General Healthcare Group, which owns 69 hospital sites including 9 Harley Street and Fitzroy Square hospital in London, is racing against time to clinch a deal with its lenders before the debt matures in October.
Lazard and PwC have been appointed advisers on talks as the lenders, led by Barclays, Mizuho and German bank Pfandbriefbank, seek to thrash out a deal with GHG.
Options on the table are understood to include an extension of the loan, fresh equity injection or a full blown seizure of the properties by the banks.
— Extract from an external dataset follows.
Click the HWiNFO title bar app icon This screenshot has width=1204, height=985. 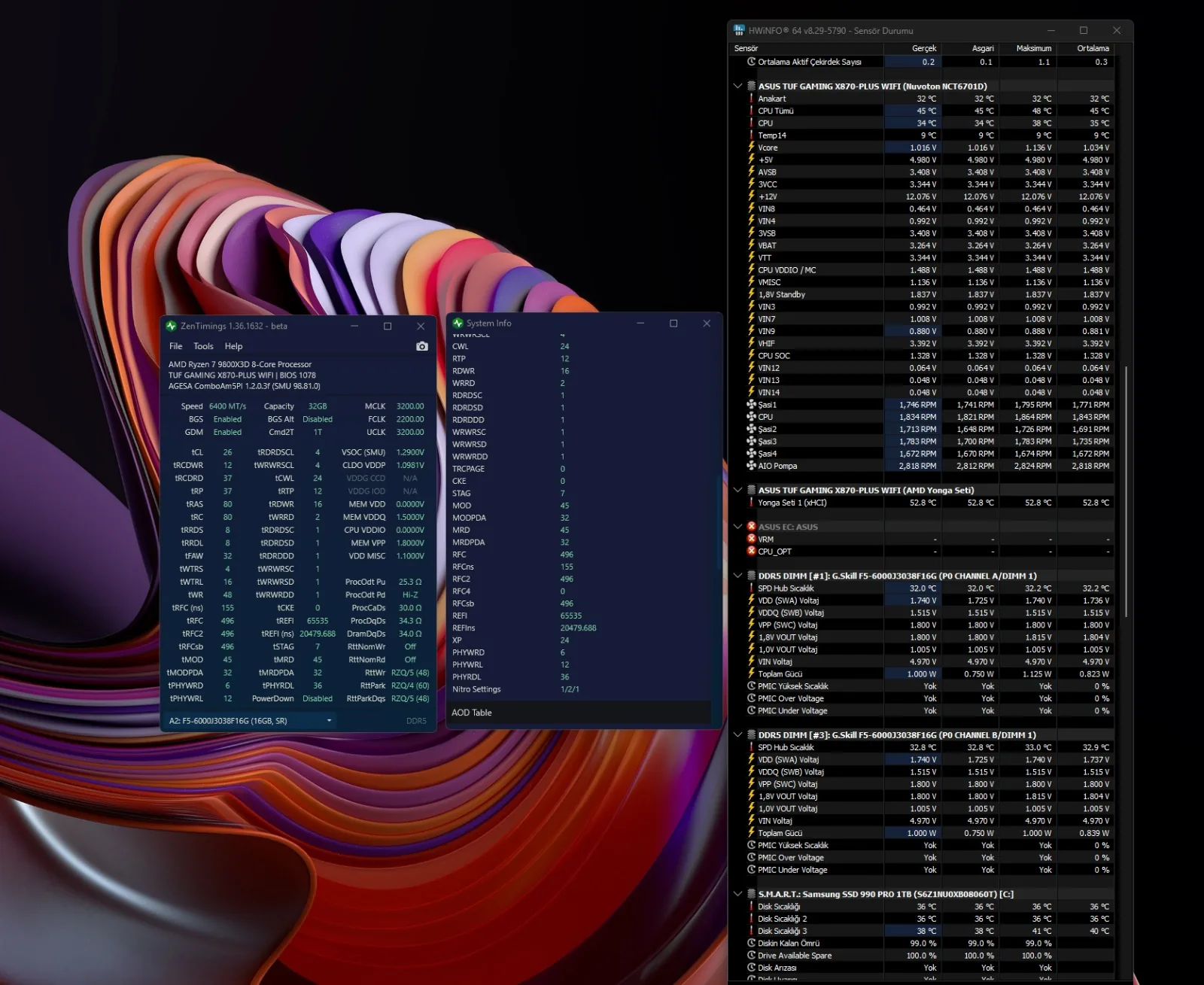pyautogui.click(x=739, y=30)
The debt problem dates back to the era of easy credit in 2006, when GHG was snapped up by a group led by South African group Netcare and private equity firm Apax.
GHG was separated out into a property company – which took on £1.65bn of gross debt and another £420m liability – and a separate services company, which offers healthcare under the BMI Healthcare banner, and is relatively debt free.
The hospital buildings have been used as collateral against the loan, meaning any default by GHG would see the hospitals taken by the lenders.
BMI Healthcare has a 29-year lease on the buildings, which means if ownership did change hands, its services offered would be unaffected, a spokesman said.